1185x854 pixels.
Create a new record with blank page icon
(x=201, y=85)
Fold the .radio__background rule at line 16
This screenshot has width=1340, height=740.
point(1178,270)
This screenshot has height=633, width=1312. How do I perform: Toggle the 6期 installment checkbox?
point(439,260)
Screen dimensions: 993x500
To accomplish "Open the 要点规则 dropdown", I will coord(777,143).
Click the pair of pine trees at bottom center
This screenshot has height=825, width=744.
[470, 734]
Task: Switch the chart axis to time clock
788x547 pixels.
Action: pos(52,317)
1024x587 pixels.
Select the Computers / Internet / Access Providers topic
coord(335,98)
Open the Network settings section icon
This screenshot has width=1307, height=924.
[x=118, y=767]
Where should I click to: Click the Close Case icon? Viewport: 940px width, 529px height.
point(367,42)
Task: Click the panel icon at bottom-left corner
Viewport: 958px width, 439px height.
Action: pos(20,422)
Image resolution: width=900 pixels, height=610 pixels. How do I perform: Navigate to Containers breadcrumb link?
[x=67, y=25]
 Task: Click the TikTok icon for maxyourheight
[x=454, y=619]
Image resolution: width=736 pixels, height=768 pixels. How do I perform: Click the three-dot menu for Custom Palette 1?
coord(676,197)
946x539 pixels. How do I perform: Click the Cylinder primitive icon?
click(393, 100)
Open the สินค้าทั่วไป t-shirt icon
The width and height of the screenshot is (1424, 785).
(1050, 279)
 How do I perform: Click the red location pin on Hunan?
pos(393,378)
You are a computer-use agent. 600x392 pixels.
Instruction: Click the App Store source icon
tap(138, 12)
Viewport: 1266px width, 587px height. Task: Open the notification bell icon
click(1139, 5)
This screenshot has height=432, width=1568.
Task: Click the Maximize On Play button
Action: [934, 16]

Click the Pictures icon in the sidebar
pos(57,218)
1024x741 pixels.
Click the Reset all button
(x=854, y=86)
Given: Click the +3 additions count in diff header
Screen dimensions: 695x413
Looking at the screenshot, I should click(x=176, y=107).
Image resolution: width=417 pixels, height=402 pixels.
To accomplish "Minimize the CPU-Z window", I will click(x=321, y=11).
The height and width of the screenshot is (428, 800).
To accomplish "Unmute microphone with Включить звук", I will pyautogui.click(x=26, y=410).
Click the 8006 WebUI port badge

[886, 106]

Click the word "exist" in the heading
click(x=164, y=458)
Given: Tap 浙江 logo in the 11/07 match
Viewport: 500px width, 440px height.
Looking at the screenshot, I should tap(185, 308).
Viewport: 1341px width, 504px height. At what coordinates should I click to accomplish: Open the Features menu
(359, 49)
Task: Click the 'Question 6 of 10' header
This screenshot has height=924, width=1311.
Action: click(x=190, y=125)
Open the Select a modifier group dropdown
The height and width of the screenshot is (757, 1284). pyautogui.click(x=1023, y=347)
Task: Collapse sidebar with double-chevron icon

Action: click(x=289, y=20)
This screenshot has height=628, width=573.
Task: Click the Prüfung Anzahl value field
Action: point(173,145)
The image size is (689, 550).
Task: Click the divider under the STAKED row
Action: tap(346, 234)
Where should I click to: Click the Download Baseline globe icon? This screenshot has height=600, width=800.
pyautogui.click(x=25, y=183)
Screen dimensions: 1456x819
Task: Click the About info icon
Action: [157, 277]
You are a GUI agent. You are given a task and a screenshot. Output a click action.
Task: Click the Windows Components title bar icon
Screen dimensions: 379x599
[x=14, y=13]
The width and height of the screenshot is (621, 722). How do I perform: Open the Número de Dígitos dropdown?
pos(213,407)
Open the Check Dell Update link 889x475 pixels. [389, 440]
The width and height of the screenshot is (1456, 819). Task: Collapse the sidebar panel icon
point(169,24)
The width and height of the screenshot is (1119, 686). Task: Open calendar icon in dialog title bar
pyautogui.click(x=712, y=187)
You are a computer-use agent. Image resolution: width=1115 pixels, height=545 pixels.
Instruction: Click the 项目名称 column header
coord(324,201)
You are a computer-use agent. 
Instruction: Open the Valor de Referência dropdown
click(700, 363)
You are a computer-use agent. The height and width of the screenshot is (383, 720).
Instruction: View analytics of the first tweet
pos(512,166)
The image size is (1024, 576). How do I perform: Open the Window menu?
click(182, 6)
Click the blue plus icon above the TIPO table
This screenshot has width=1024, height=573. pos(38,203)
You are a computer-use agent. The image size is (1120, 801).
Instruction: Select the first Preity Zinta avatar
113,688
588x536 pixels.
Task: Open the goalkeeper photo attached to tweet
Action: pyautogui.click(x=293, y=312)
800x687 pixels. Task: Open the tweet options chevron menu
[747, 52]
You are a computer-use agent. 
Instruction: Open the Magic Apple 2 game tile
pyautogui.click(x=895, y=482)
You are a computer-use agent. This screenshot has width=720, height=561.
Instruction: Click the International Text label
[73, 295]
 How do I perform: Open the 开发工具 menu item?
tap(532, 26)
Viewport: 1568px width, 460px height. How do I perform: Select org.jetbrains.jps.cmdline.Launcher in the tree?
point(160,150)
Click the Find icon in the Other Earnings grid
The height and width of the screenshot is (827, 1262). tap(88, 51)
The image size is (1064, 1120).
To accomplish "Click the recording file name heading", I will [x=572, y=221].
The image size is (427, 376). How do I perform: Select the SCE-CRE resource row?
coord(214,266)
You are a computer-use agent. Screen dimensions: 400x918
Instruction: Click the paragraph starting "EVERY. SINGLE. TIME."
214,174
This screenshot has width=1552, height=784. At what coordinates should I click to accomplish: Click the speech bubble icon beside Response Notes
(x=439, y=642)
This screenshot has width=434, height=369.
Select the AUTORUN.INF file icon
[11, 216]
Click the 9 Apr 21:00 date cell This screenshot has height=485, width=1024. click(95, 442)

● ● ● ● ●

## Aim of the exercise
Go through the records above and return each line in which the word "bottom" occurs.

## Task result
Click the pair of pine trees at bottom center
Task: Click the panel icon at bottom-left corner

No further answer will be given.